THE Lusaka Magistrates’ Court has jailed a former court messenger seven years for obtaining different amounts of money from people on the pretext that he would get them employed in the Judiciary.
Wycliff Banda, who had pleaded guilty to five counts of obtaining money by false pretences, has been sentenced to 18 months’ imprisonment with hard labour in each of the five counts to run consecutively.
In this matter, Banda, 37, a court messenger of Nyimba Boma, was facing seven counts of obtaining money by false pretences.
Of the seven counts, he admitted committing five counts; counts three, to seven, but denied two.
In count three, it is alleged that Banda on an unknown date, but in February last year, with intent to defraud obtained K2,000 from Agness Katongo.
In count four, it is alleged that on unknown dates, but in March last year, Banda, with intent to defraud, got K2,500 from Lazarous Phiri.
In count five, it is alleged that on unknown dates, but in April last year in Lusaka, Banda, with intent to defraud obtained K8,000 from Ruth Gondwe.

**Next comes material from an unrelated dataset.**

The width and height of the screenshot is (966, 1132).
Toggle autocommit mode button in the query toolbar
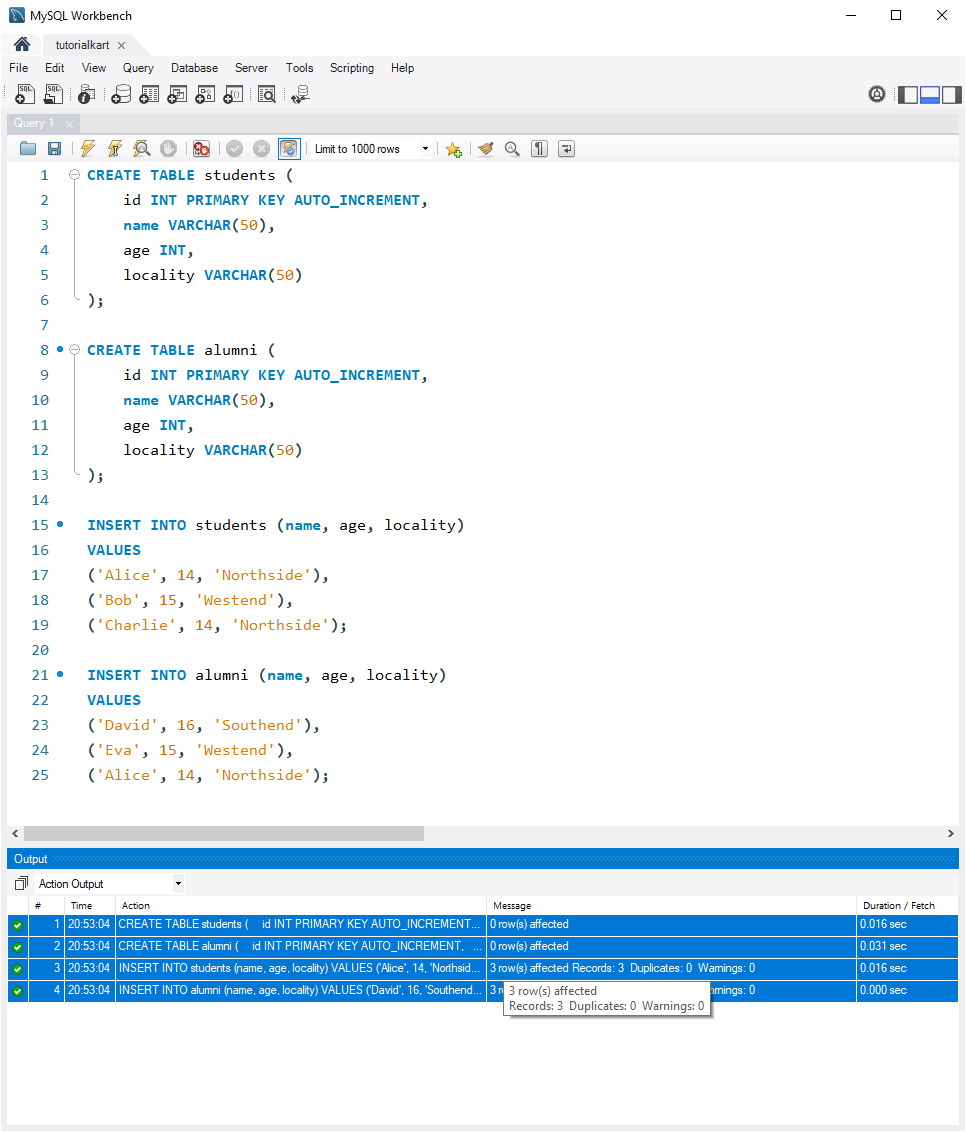coord(289,149)
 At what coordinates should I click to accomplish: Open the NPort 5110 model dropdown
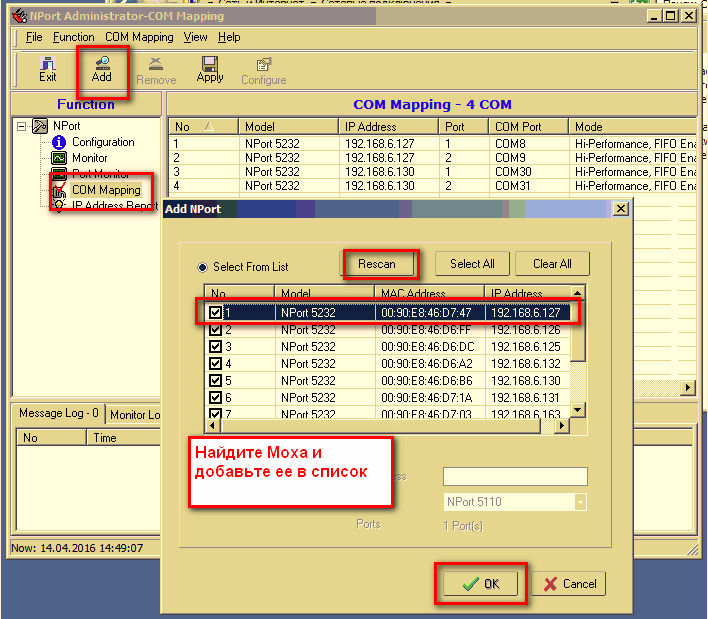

In the sixth count, it is alleged that between January and October last year in Lusaka, Banda with intent to deceive and defraud, got K9,700 from Clement Mulenga.
In the last count, it is alleged in May last year in Lusaka, Banda, with intent to defraud obtained K3,100 from Isabel Mwale.
Facts are that on the material dates, Banda collected the indicated amounts of money on the pretext that he would find jobs for the complainants or their relatives.
Facts in one of the cases are that in February, last year, Agness Katongo was telling her fellow church members of how she desperately wanted to get employed.
One of the church deacons informed her that there were vacancies in the Judiciary.
She got interested and was given Banda’s contact details, who was said to have connections with the Human Resource personnel in the Judiciary.
After getting in touch with Banda, he confirmed that vacancies were available, but that she needed to pay him K2,000.
He also informed the complainant that she needed to have her finger prints lifted, which she went to do at Lusaka Central Police Station.
After that, she paid the accused person the money he had asked for.
After two months of waiting without being employed, the complainant made several calls and attempts to meet Banda, who assured her that something was going to come up, but to no avail.
On September 27, 2019 around 10:00 hours, she received a phone call informing her that the accused person had been arrested and that she was needed at Matero Police Station.
In another case, on March 2, 2019 another complainant, Lazarous Phiri, received a phone call from his sister that she had received information that there were some job vacancies at the Judiciary.
He got interested in the news and asked for what was required.
He was equally told that he just needed to pay K2,500.
The following day, he organised the money and gave it to the accused person.
He was then informed that everything will be sorted out by June, 2019.
The complainant then started attending orientation lessons at the accused person’s house on how he will be working in the Judiciary.
But soon after, he discovered that the accused person had shifted from that house.
A manhunt to find Banda was launched since there were also other people, who had given him money concerning employment.
The aggrieved parties went to the Lusaka High Court to try and find out whether the accused was their employee, but it was discovered that he was not.
He was apprehended at Manda Hill Shopping Mall and handed over to the police.
Banda appeared before Lusaka Chief Resident Magistrate Lameck Mwale, Thursday.
After facts were read to him, Banda said they were correct.
In mitigation, Banda said he was remorseful for his actions and wiling to reconcile with the complainants.
He added that he was married with three children who did not know where he was.
Passing sentence, Magistrate Mwale said he had taken into account the convict’s mitigation and that he was a first offender.
He, however, said the offence he committed was very serious and aggravating.
Magistrate Mwale further said the convict’s behaviour painted a very bad picture that one had to pay to be employed in the Judiciary.
He said it was aggravating that the convict even conducted orientation for the people he claimed he would find jobs for in the Judiciary, adding that such conduct could not be allowed to take root.
In each of the counts, Magistrate Mwale sentenced Banda to 18 months’ imprisonment with hard labour to run consecutively.